BEV-Based NMS for 3D Object Detection

Updated 25 December 2025

BEV-based NMS is an in-graph, class-agnostic suppression mechanism that removes duplicate anchors by operating on rotated 2D bounding boxes in the BEV plane.
It computes intersection-over-union (IoU) on projected 2D boxes using CUDA acceleration, ensuring efficient and differentiable suppression in transformer decoders.
Empirical results on nuScenes and Waymo demonstrate notable mAP improvements and enhanced recall, particularly for small and densely clustered objects.

A Bird’s-Eye-View (BEV)-based Non-Maximum Suppression (NMS) is an in-graph, class-agnostic suppression mechanism that reduces redundancy among detection hypotheses in 3D object detection pipelines, specifically those leveraging dense BEV grid representations. Originally introduced within the DenseBEV framework, BEV-based NMS operates directly on rotated 2D bounding boxes projected onto the BEV plane, offering computational tractability and gradient backpropagation advantages compared to traditional post-processing NMS approaches for 3D detectors (Dähling et al., 18 Dec 2025).

1. Motivation and Rationale

BEV-based NMS addresses the prohibitive computational and learning inefficiencies that arise in transformer-based multi-camera 3D object detectors employing dense BEV grids. In frameworks where every cell within an $N \times M$ BEV grid (for example, $200 \times 200$ yielding $40\,000$ anchors) is considered an object anchor, naively passing all anchor queries to a DETR-style decoder is infeasible due to quadratic scaling and rampant duplicate hypotheses. Traditional NMS in 3D space, which operates on rotated 3D bounding boxes, incurs high computational expense (each pairwise comparison requires full 3D box IoU), and as a non-differentiable operation applied post-inference, precludes the model from learning to de-duplicate proposals early in the pipeline. In contrast, suppression based on BEV (top-down) IoU exploits the sparseness of overlapping objects in the height (z) dimension for automotive scenes, enabling efficient duplicate removal and earlier focus of gradient flow (Dähling et al., 18 Dec 2025).

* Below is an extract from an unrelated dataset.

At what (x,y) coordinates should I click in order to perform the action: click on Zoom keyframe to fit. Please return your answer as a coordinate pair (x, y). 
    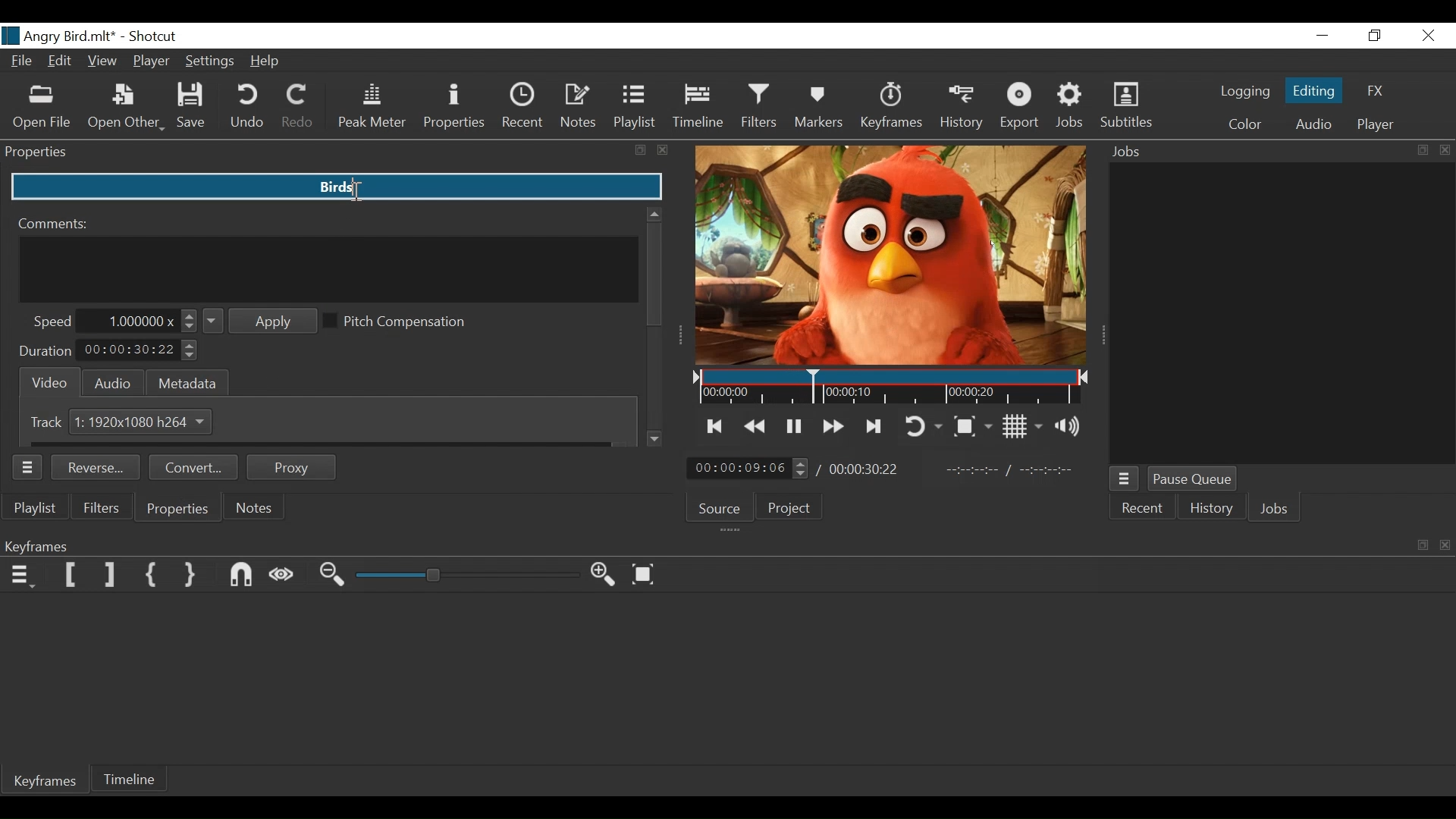
    Looking at the image, I should click on (647, 575).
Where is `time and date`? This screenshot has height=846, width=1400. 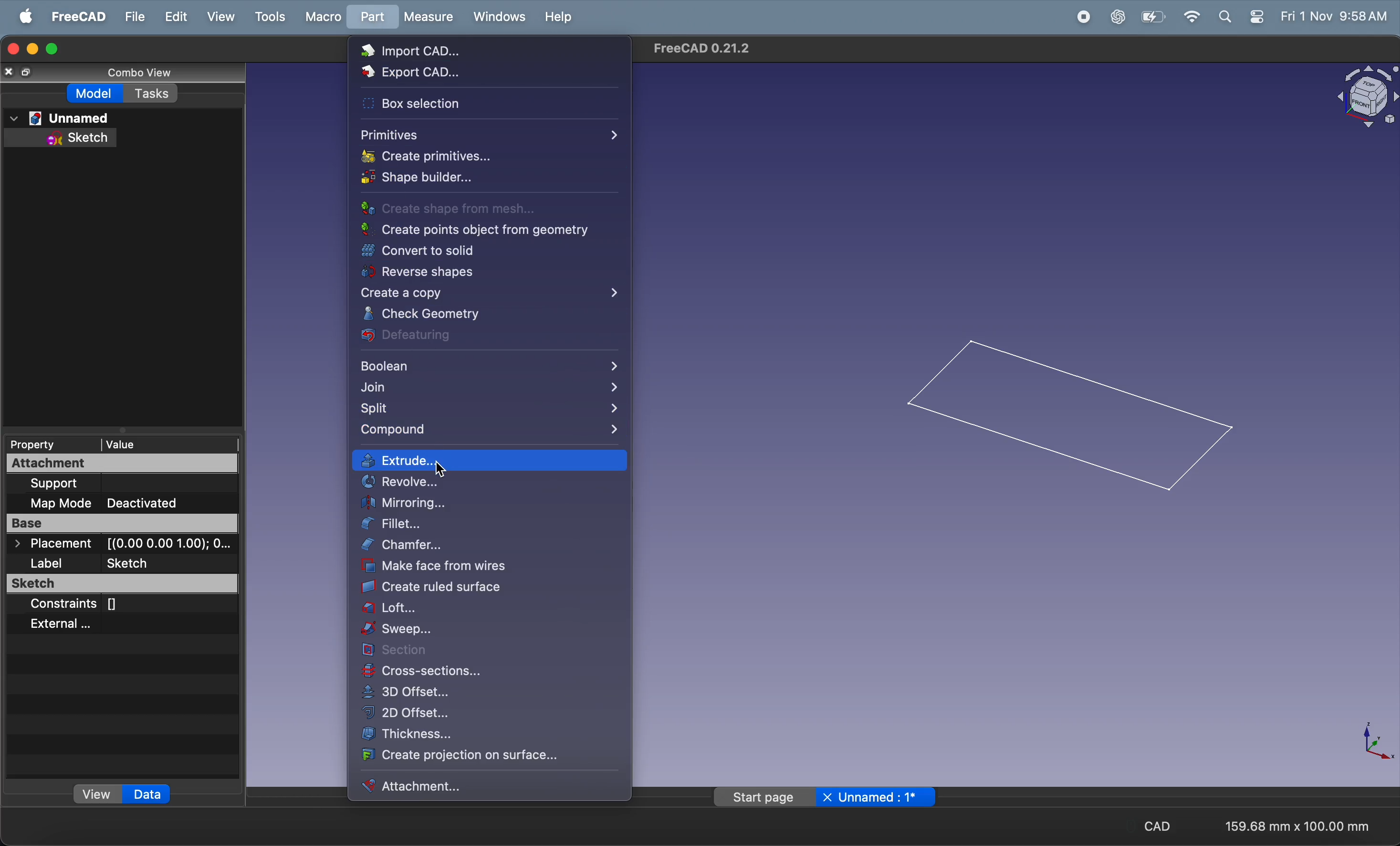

2. Mathematical Formulation

BEV-based NMS requires the computation of intersection-over-union (IoU) between pairs of rotated 2D boxes projected onto the ground plane. Each box $b_i$ is defined by $(x_i, y_i, \theta_i, w_i, \ell_i)$ : center coordinates, orientation, width, and length. The overlap and IoU are given as: $\text{overlap}(b_i, b_j) = \text{area}(b_i \cap b_j)$

$\text{IoU}_{\text{BEV}}(b_i, b_j) = \frac{\text{area}(b_i \cap b_j)}{\text{area}(b_i) + \text{area}(b_j) - \text{area}(b_i \cap b_j)}$

These pairwise computations are CUDA-accelerated, employing routines from OpenPCDet (Dähling et al., 18 Dec 2025).

3. Algorithmic Workflow

BEV-based NMS is implemented both before the transformer decoder and recursively within each decoder layer. The process is as follows:

For grid $N\times M$ with $Q = N\cdot M$ candidate queries, each cell predicts a BEV box $b_k$ and a confidence score $s_k$ via an auxiliary head.
Candidates are sorted by score. Iteratively, each candidate is compared to those already selected; if the IoU exceeds a threshold $\tau$ , it is suppressed.
After initial suppression, top $K_{\text{in}}$ queries are retained for decoding ( $K_{\text{in}}=900$ ).
An attention-mask $A$ of shape $[Q, Q]$ is constructed:

$A_{kl} = \begin{cases} 0, & k \in \text{keep},\ l \in \text{keep},\ 1, & \text{otherwise} \end{cases}$

Suppressed queries are blocked from attention, and gradient flow is zeroed for these entries.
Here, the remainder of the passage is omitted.